--- Task material ---

········

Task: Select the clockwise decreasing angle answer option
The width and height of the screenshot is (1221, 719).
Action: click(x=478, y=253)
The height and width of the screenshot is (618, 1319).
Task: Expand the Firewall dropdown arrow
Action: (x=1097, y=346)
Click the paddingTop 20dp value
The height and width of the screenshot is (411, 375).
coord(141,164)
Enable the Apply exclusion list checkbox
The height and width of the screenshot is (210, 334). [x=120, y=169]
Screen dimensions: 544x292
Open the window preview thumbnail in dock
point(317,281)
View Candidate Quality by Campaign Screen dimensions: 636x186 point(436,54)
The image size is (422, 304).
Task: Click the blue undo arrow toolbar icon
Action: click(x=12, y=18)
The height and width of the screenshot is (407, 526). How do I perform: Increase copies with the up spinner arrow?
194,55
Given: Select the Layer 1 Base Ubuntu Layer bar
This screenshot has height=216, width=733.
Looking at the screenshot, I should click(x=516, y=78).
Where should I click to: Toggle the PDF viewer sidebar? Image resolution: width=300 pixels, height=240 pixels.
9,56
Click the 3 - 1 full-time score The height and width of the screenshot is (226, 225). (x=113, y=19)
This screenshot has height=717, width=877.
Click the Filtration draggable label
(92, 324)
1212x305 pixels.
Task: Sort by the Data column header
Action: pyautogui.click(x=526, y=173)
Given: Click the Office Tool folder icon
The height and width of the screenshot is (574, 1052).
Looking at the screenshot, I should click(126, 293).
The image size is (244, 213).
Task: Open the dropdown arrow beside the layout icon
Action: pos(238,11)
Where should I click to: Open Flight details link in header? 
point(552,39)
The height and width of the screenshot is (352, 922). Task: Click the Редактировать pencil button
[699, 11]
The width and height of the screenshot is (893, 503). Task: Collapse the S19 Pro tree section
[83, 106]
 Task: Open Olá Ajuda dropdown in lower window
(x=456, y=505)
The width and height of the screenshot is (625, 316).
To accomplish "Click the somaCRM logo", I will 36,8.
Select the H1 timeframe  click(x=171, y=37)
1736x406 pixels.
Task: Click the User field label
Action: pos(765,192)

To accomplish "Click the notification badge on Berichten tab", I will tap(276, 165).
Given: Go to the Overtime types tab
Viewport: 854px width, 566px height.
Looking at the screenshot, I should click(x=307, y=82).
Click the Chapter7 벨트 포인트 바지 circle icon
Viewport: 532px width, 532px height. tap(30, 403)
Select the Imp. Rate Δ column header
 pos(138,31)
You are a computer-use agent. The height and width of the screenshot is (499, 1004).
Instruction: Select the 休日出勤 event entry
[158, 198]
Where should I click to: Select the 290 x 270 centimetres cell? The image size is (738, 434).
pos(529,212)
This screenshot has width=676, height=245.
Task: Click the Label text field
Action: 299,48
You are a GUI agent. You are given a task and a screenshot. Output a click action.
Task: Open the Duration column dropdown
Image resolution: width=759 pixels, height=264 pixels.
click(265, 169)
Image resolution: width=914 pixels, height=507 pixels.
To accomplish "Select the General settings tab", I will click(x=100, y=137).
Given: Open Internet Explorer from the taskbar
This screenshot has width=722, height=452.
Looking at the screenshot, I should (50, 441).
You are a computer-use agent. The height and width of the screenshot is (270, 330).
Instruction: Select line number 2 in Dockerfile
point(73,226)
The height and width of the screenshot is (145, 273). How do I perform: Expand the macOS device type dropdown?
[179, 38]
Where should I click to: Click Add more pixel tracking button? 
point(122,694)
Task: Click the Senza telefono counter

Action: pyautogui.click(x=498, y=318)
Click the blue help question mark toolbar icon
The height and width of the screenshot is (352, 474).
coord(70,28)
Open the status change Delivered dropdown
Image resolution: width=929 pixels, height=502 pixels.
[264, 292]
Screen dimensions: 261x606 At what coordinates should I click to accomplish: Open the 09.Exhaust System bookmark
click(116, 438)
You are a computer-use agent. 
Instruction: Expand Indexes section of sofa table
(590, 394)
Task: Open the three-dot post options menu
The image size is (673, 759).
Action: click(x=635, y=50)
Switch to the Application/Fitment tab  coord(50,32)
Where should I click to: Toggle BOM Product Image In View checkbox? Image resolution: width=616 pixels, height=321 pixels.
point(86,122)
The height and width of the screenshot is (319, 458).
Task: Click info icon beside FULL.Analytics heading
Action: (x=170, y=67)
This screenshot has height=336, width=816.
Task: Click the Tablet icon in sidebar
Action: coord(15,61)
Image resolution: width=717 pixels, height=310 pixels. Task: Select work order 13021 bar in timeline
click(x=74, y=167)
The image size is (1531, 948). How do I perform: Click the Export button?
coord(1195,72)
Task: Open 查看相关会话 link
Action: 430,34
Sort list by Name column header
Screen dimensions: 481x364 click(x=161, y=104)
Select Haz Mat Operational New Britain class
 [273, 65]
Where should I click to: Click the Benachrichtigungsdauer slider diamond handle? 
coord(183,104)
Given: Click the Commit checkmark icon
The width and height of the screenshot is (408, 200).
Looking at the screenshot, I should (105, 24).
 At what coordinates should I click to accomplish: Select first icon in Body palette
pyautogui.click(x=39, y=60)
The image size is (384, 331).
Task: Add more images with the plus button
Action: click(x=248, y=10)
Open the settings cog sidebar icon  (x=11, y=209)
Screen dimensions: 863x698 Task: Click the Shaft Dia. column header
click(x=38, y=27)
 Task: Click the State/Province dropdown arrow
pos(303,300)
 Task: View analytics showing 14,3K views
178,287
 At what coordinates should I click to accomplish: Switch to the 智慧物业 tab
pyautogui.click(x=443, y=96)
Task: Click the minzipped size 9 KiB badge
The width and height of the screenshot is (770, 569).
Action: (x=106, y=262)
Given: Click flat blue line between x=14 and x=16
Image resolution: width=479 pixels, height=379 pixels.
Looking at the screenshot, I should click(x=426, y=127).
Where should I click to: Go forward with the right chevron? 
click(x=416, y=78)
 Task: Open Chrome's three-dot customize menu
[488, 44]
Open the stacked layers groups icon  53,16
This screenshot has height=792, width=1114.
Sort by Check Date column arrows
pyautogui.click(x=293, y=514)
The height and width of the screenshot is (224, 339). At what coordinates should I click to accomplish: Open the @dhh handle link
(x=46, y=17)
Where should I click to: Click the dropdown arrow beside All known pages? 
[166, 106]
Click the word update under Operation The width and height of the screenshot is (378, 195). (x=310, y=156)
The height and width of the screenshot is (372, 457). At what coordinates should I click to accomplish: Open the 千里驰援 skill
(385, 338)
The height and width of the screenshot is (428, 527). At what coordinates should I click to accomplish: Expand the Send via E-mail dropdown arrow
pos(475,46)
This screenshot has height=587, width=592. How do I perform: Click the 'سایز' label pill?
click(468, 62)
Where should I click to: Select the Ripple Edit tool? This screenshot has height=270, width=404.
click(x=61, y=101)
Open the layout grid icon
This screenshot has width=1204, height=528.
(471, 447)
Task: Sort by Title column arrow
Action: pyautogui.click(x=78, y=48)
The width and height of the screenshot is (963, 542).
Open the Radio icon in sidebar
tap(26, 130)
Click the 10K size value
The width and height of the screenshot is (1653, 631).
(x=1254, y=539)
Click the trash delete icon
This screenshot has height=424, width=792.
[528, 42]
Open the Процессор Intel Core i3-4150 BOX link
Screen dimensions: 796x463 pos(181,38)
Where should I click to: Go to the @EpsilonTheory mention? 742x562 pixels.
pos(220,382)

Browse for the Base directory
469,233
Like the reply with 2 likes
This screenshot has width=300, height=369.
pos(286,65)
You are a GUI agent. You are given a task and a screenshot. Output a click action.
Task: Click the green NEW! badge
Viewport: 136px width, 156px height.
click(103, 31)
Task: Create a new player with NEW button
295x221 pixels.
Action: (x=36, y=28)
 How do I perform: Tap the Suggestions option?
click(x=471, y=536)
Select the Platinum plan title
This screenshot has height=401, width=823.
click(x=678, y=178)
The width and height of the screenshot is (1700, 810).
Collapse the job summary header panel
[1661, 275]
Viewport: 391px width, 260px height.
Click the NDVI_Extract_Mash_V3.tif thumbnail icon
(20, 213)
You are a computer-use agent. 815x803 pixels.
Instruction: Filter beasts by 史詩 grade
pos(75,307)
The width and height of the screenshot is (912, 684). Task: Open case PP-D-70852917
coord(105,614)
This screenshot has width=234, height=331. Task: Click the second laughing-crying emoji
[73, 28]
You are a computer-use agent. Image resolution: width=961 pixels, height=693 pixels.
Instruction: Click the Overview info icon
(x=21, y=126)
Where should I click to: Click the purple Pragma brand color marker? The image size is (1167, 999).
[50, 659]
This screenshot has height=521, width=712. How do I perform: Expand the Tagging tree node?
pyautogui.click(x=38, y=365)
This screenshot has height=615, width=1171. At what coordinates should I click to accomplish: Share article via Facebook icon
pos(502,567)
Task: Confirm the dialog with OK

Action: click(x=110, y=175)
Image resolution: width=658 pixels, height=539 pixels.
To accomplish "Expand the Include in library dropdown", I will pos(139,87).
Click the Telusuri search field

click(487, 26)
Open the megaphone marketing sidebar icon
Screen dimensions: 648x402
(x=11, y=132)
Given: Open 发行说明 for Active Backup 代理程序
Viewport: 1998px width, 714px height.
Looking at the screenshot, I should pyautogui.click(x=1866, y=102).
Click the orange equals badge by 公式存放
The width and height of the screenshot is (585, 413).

········

In the entries above, find each line with "agent" and list it.

You are a computer-use agent. The height and width of the screenshot is (499, 1004).
You are a GUI agent. You are given a task and a screenshot. Output a click action.
You are a computer-use agent. The height and width of the screenshot is (270, 330).
You are a computer-use agent. 
You are a GUI agent. You are given a task and a screenshot. Output a click action.
You are a computer-use agent. 815x803 pixels.
You are a computer-use agent. Image resolution: width=961 pixels, height=693 pixels.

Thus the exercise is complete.